[Pixel coordinate grounding data]
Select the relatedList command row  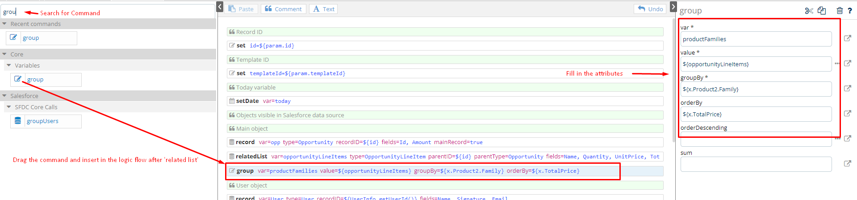pyautogui.click(x=444, y=157)
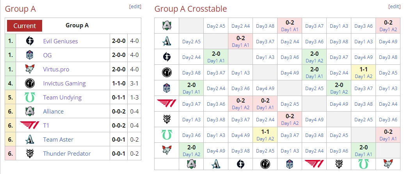
Task: Click the Thunder Predator logo in standings
Action: click(x=30, y=154)
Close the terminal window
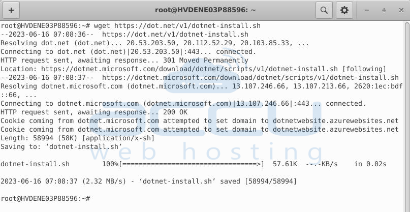Viewport: 410px width, 212px height. click(x=401, y=11)
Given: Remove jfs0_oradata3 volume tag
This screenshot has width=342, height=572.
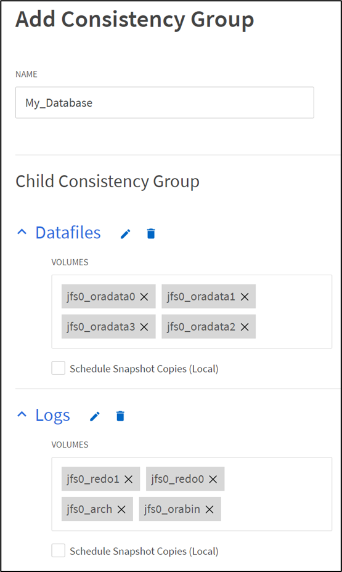Looking at the screenshot, I should [144, 327].
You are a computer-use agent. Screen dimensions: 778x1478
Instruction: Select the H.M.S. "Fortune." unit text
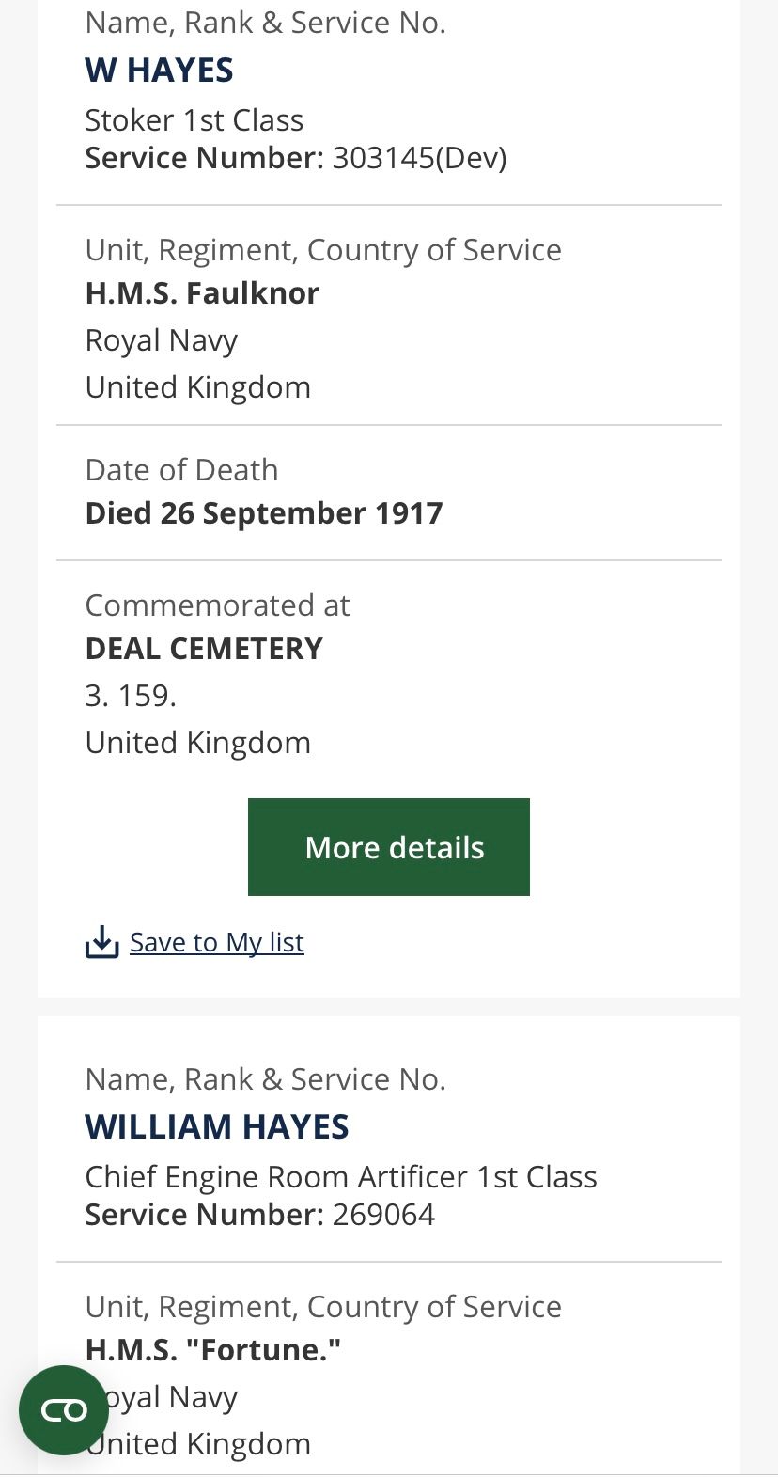(213, 1350)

The task: Beginning at the line that contains "Close the terminal window", transcribe it and every later line through the last line of the data above, exactly, and drop the pictures.

Reply:
Close the terminal window
Viewport: 410px width, 212px height. click(x=401, y=11)
Given: Remove jfs0_oradata3 volume tag
This screenshot has width=342, height=572.
Looking at the screenshot, I should [144, 327].
You are a computer-use agent. Screen dimensions: 778x1478
Instruction: Select the H.M.S. "Fortune." unit text
(213, 1350)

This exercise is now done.